» **PASSAGE SHOWN**:
We are all here virtually to remember Manohar Parrikar ji who would have turned 65 years old today. It is natural for us to express our feelings and recall our associations. I had the opportunity of working with him as Foreign Secretary. Quite apart from our many official interactions, my recollection is of a warm and informal person, with no airs about him. He could be very caring and it was very easy to build a rapport with him. So, I can well imagine that there are many plugged into this event who would share my sentiments about him.

But on an occasion like this, it would also be right to step back a bit and assess what he meant in terms of policy-making and governance. And how much of that ended up as his legacy. I am grateful to Gen. Shekatkar and the Forum for Integrated National Security for bringing us all together in that endeavour. It is a real honour to deliver the Second Manohar Parrikar Memorial Lecture. And the theme I have selected for my remarks is the relationship between defence and diplomacy to underline the importance of greater integration in policymaking. In many ways, those are the very issues that were at the core of my interaction with Manohar Parrikarji.

Few would disagree with the proposition that when Manohar Parrikar came to Delhi as Minister of Defence, it was like a breath of fresh air, that too from Goa. This was much needed because it is typical in any system to see habits set in and beliefs become entrenched. Parrikar ji came in with his ‘different’ persona, took charge and then brought his enormous energy to bear on all matters of national security. And he did that in his inimitable style, engaging intensively with his colleagues and with his co-workers, questioning assumptions, offering his views very transparently, inviting those of others and taking part himself in the argumentation that followed. It certainly was quite different from the ethos prevailing before that. Even though his tenure was less than three years, he established a well-deserved reputation for being practical and for being outcome-oriented. He showed strategic clarity in assessing the world and did what he should on important matters of national interest. Today, it is his outlook that I would like to focus on and emphasize to you the need to be non-dogmatic and self-critical when it comes to policy-making. Even otherwise, these are valuable attributes, but especially so in a world that is rapidly changing.

Now, the global order is continuously evolving and tracking that process is intrinsic to policy-making. What may be different now is the magnitude, complexity and pace of change. Because it has so many more dimensions and variables, the prospect of not fully comprehending all its implications is more real. These are not just matters of policies and their implementation; we have seen sharp shifts in the basic stance and behaviour of nations and their interplay with each other. Some of this has unfolded more visibly in the last year, but its contours were evident even before. The salience of China and the re-positioning of the United States are perhaps the two sharpest examples. But there are many others of great consequence, whether we speak of Brexit and intra-EU politics, the Abraham Accords and the dynamics of the Gulf, the challenges faced by Africa, the ideological debates which we see in Latin America, or the evolution of the Indo-Pacific. Each, in its way, is a reflection of this larger rebalancing and the emergence of multi-polarity.

» **PROBLEMS AND TASKS**:
[A] Reproduce word for word the part of the Parrikar memorial lecture that opens with the words containing "But on an occasion" and closes with "with Manohar Parrikarji.".
[B] Carry on writing the Parrikar memorial lecture, starting right after its last sentence.

» **DATA SHOWN**:
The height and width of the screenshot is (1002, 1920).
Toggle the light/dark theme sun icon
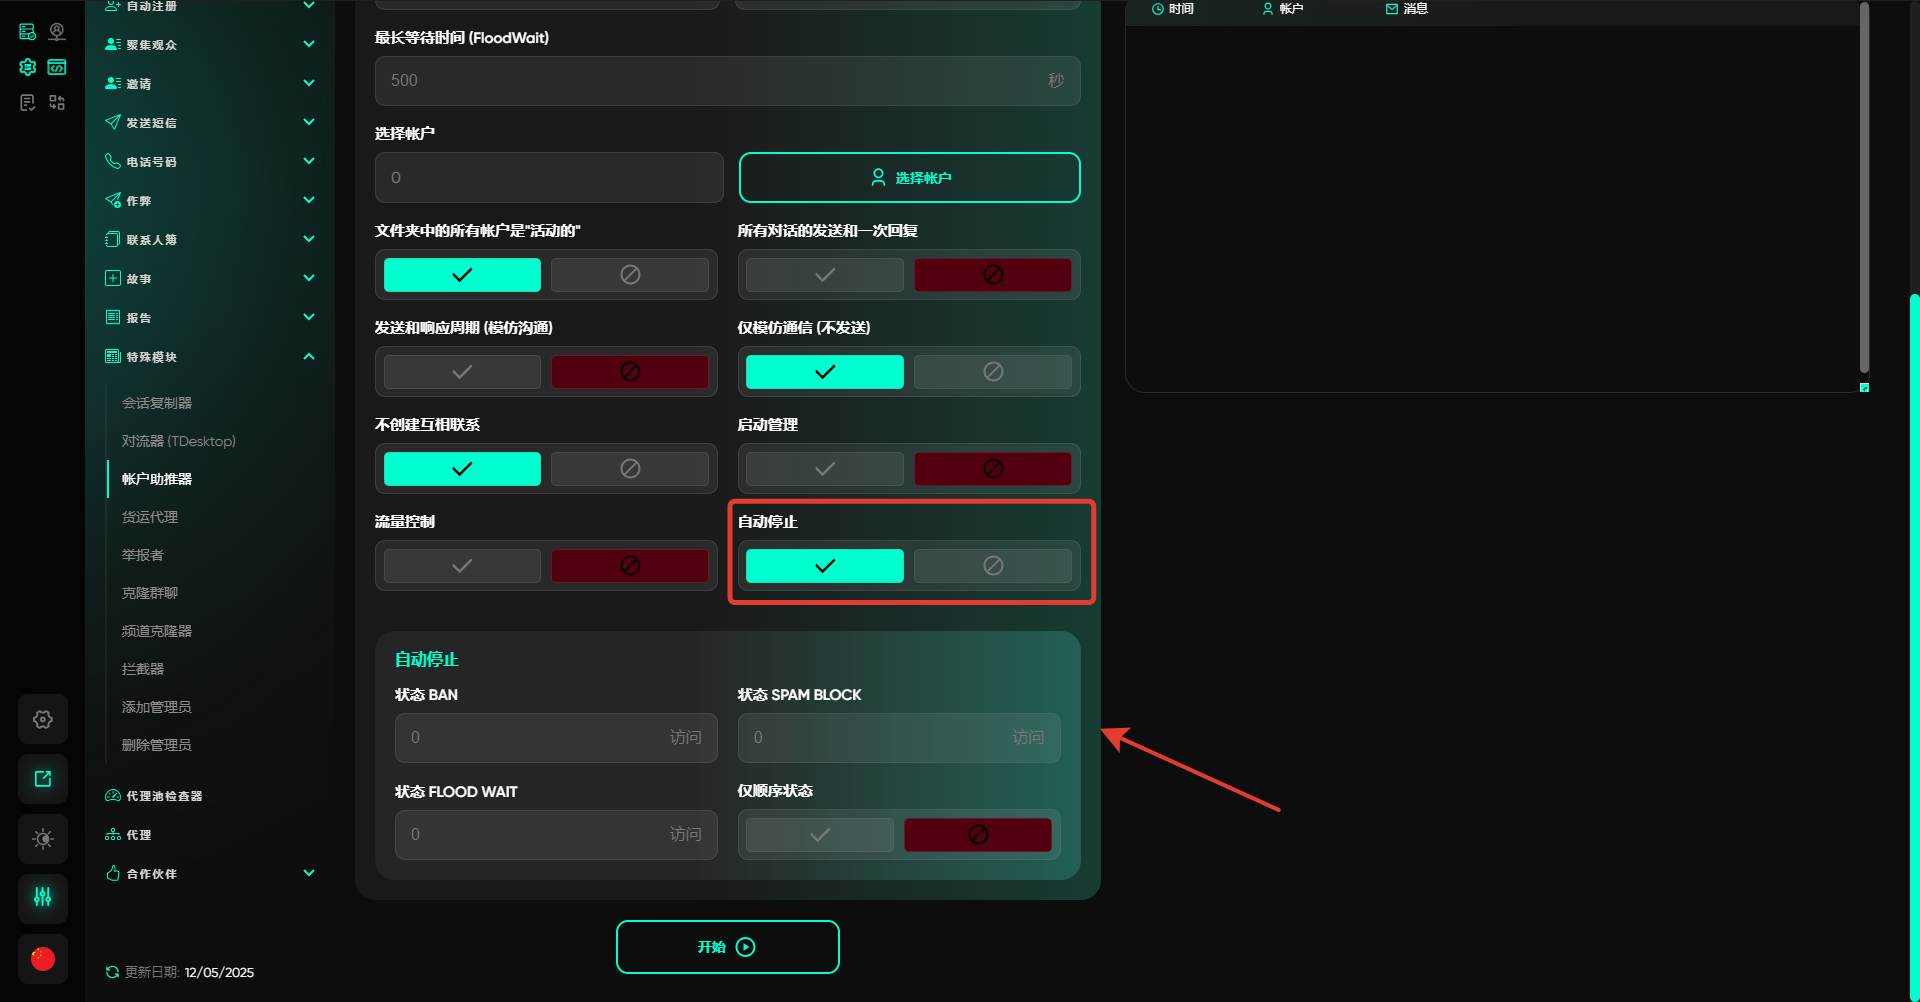43,839
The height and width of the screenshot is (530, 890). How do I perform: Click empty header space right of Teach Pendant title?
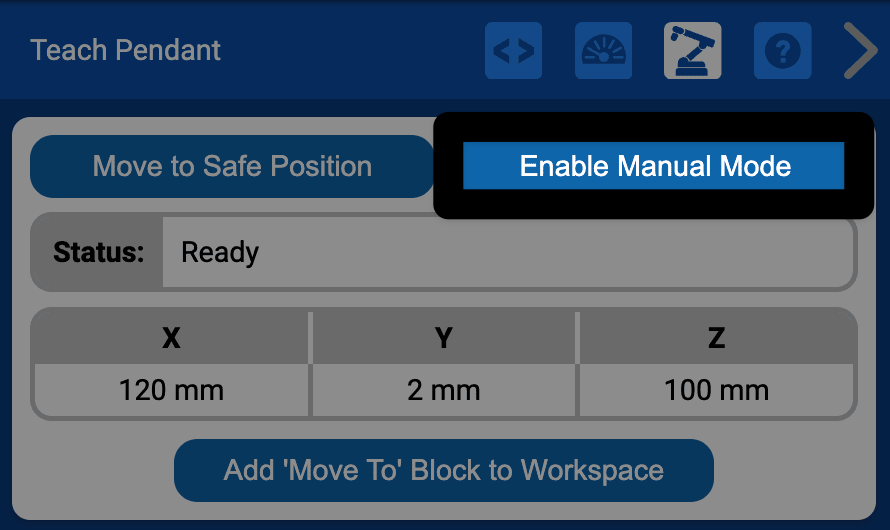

» **RESULTS FOR EACH TASK**:
[A]
But on an occasion like this, it would also be right to step back a bit and assess what he meant in terms of policy-making and governance. And how much of that ended up as his legacy. I am grateful to Gen. Shekatkar and the Forum for Integrated National Security for bringing us all together in that endeavour. It is a real honour to deliver the Second Manohar Parrikar Memorial Lecture. And the theme I have selected for my remarks is the relationship between defence and diplomacy to underline the importance of greater integration in policymaking. In many ways, those are the very issues that were at the core of my interaction with Manohar Parrikarji.

[B]
Now, the resulting redistribution of power is, however, not a zero-sum game among national competitors. There are new assertions in areas like connectivity and finance, just as there are growing deficits in global goods and multilateral regimes. Such a profound transformation in the global landscape obviously cannot leave India unaffected. What are our key national security challenges, where and how do they arise, who are actual or potential partners, what can be optimal solutions – these are all questions to which the answers currently are very different from what there may have been in earlier decades. Our policy planning – indeed our strategic thinking – must adjust to these new realities.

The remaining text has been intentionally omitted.